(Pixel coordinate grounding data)
★ ★ ★ ★ ★

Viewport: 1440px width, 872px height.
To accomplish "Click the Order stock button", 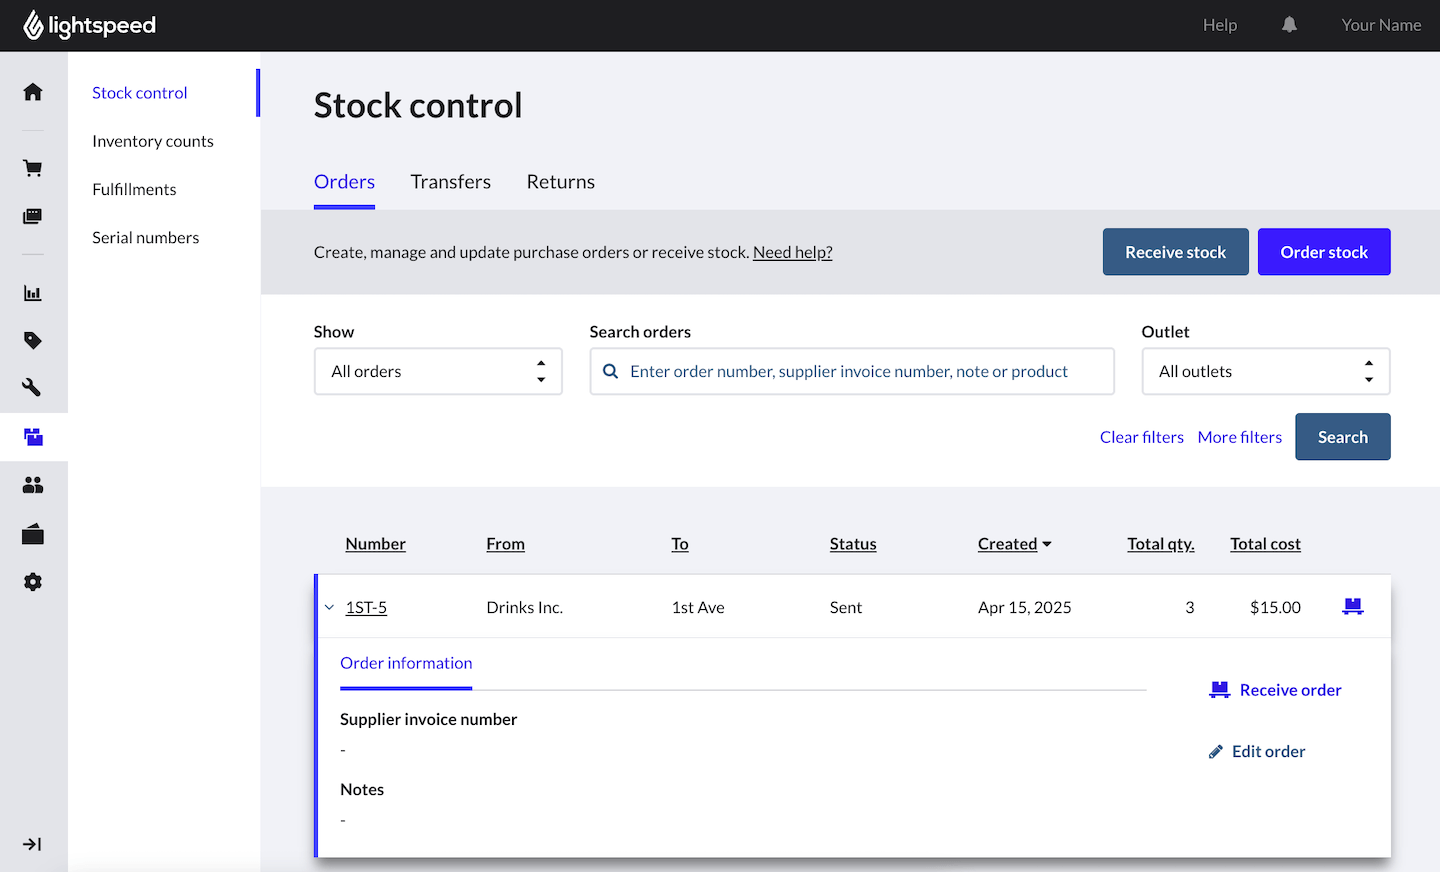I will [x=1324, y=251].
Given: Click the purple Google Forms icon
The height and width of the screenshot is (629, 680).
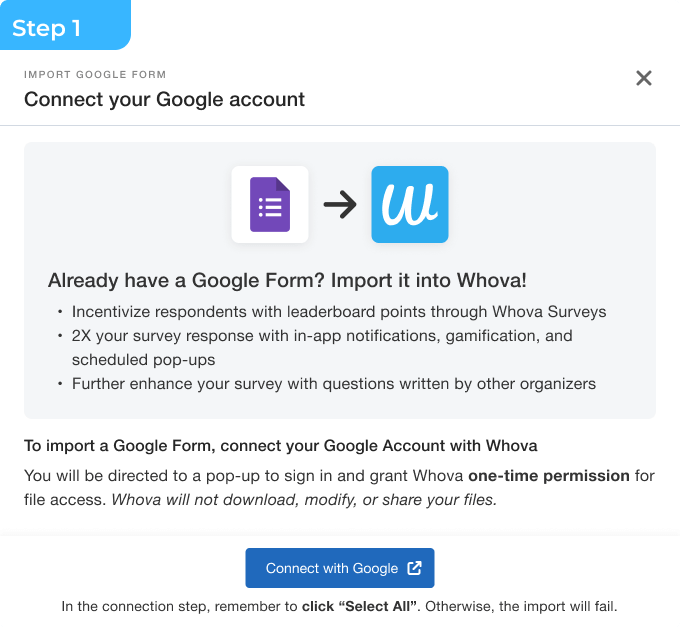Looking at the screenshot, I should point(270,205).
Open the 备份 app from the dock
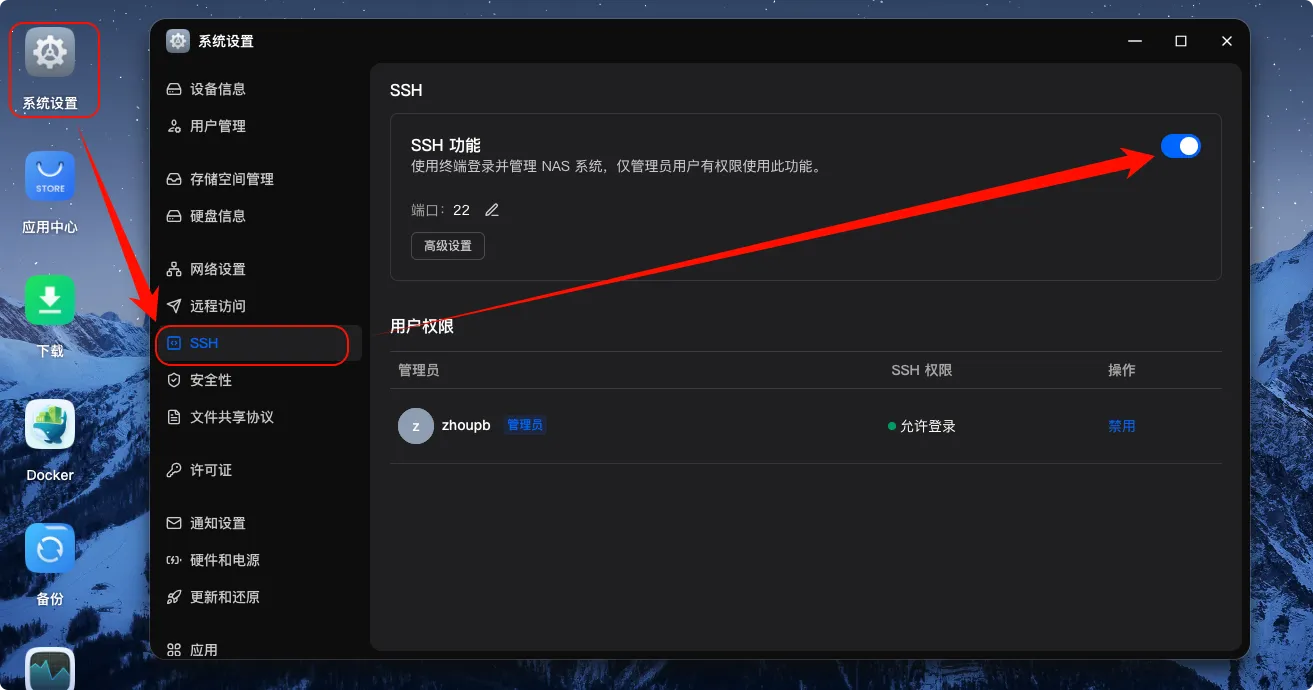The image size is (1313, 690). (x=49, y=547)
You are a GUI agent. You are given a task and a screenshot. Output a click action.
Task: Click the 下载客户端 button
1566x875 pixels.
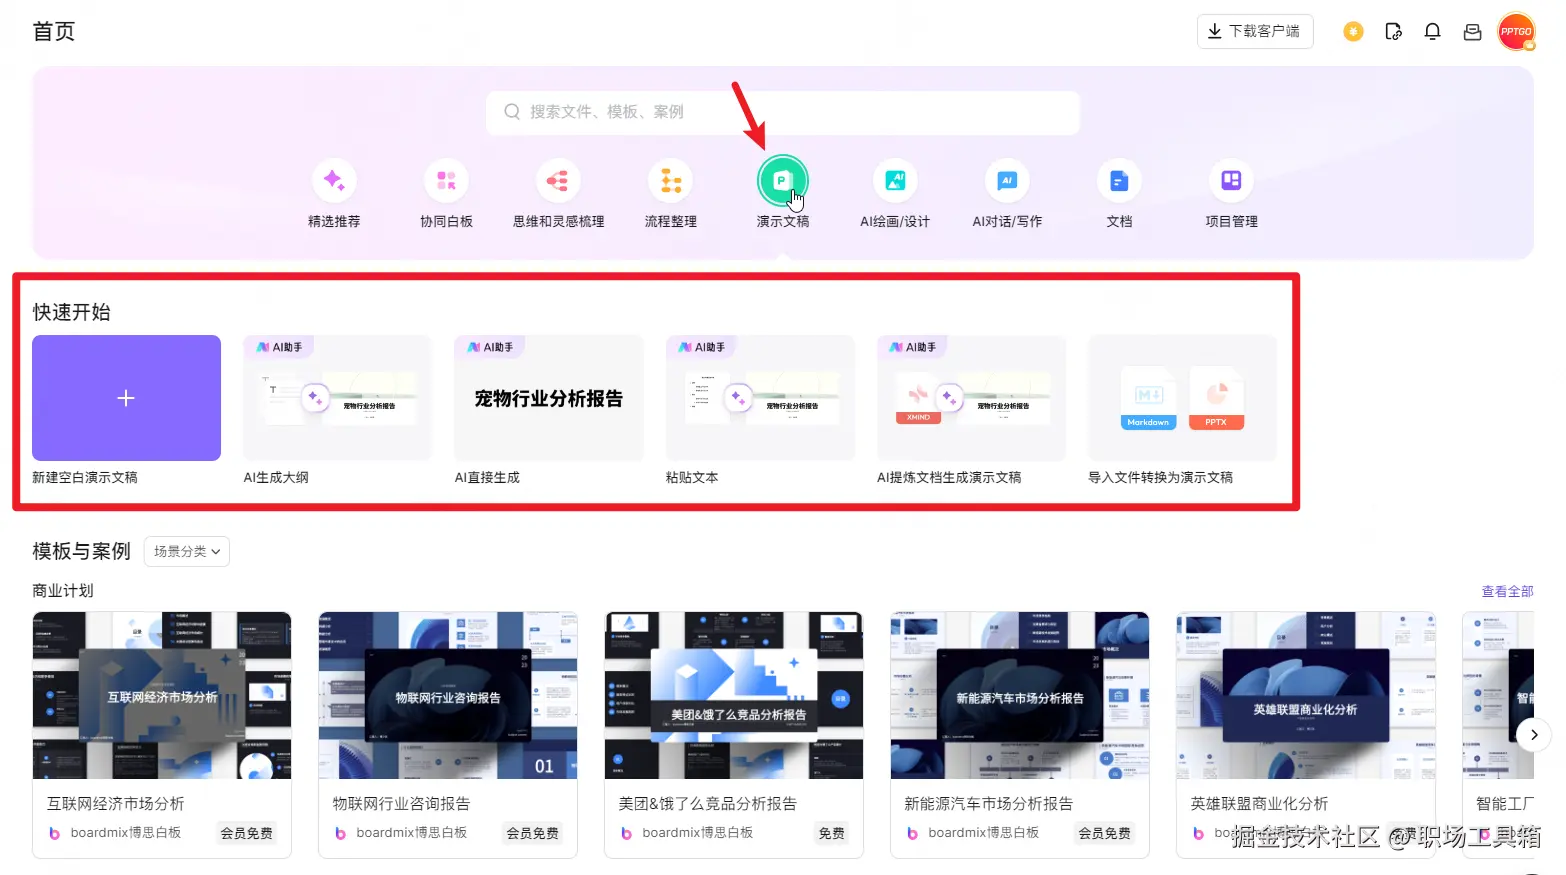point(1255,31)
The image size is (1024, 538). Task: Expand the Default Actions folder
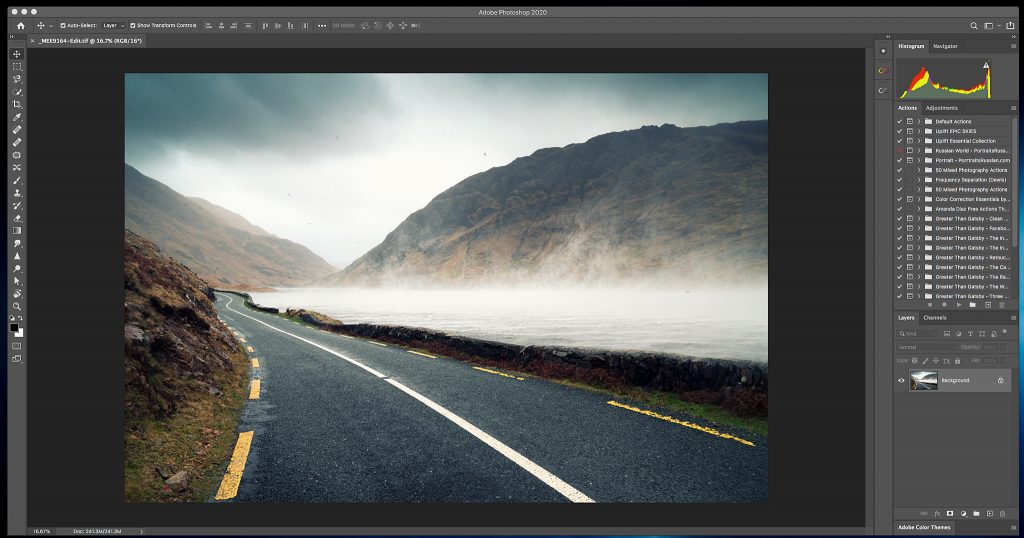pos(919,121)
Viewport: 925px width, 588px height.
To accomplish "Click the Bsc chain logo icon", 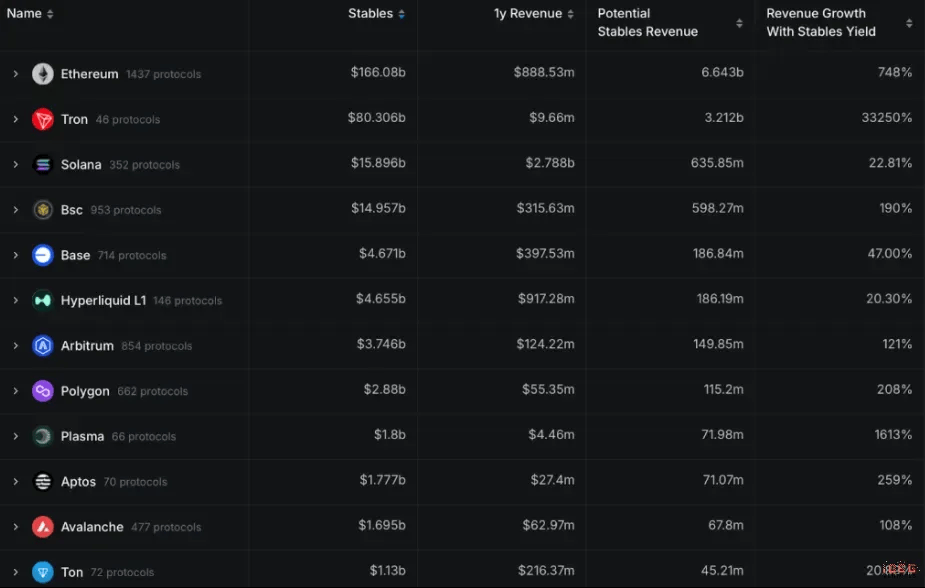I will pos(42,210).
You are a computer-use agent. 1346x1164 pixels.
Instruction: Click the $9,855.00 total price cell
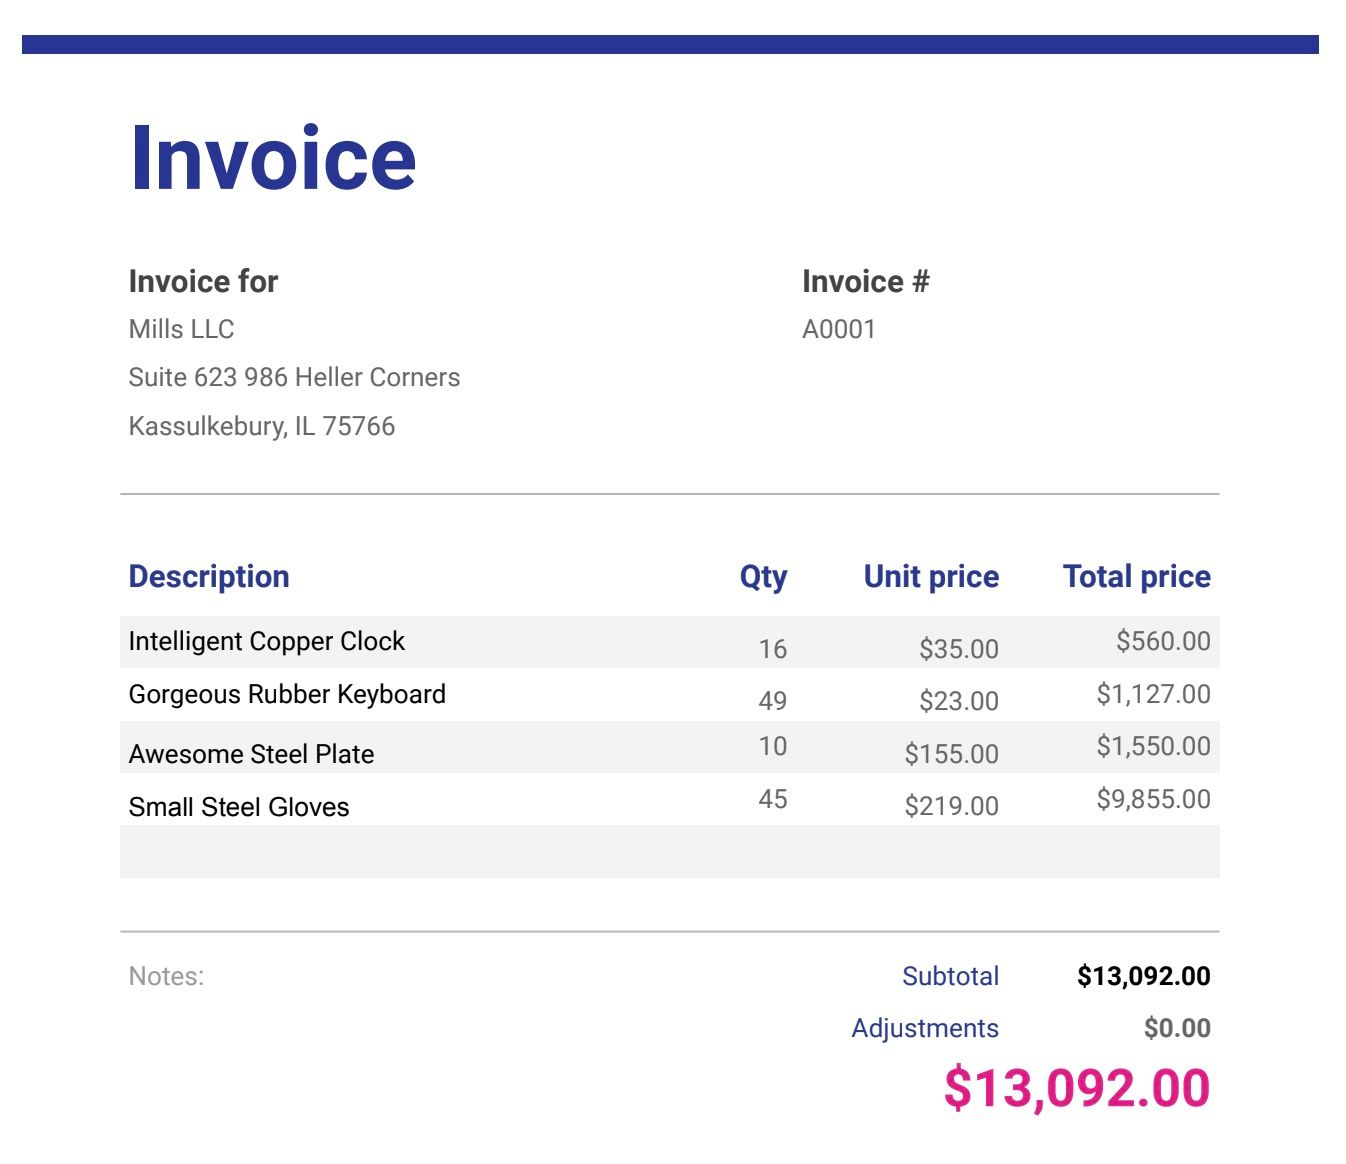[1153, 799]
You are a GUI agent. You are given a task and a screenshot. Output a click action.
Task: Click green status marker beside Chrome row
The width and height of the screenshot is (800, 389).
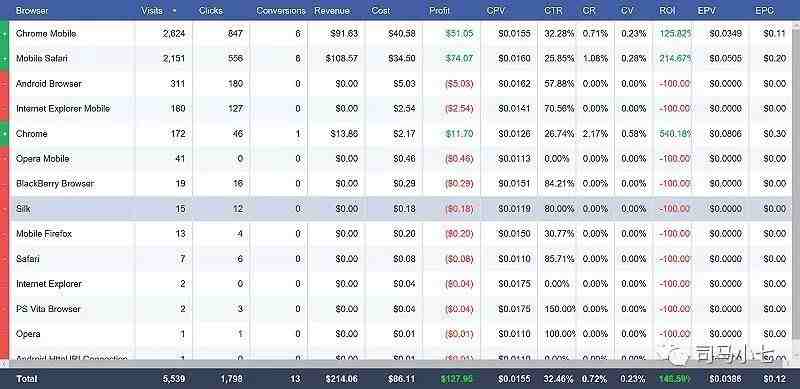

★ ★ ★ ★ ★

> _Description of the task_:
Give back the lines from the one containing "You are a computer-use" through the last line of the records above exactly as they appear, both included, and no pictures.

> _Result_:
You are a computer-use agent. 1346x1164 pixels.
Instruction: Click the $9,855.00 total price cell
[1153, 799]
You are a GUI agent. You are given a task and a screenshot. Output a click action.
Task: Click green status marker beside Chrome row
The width and height of the screenshot is (800, 389).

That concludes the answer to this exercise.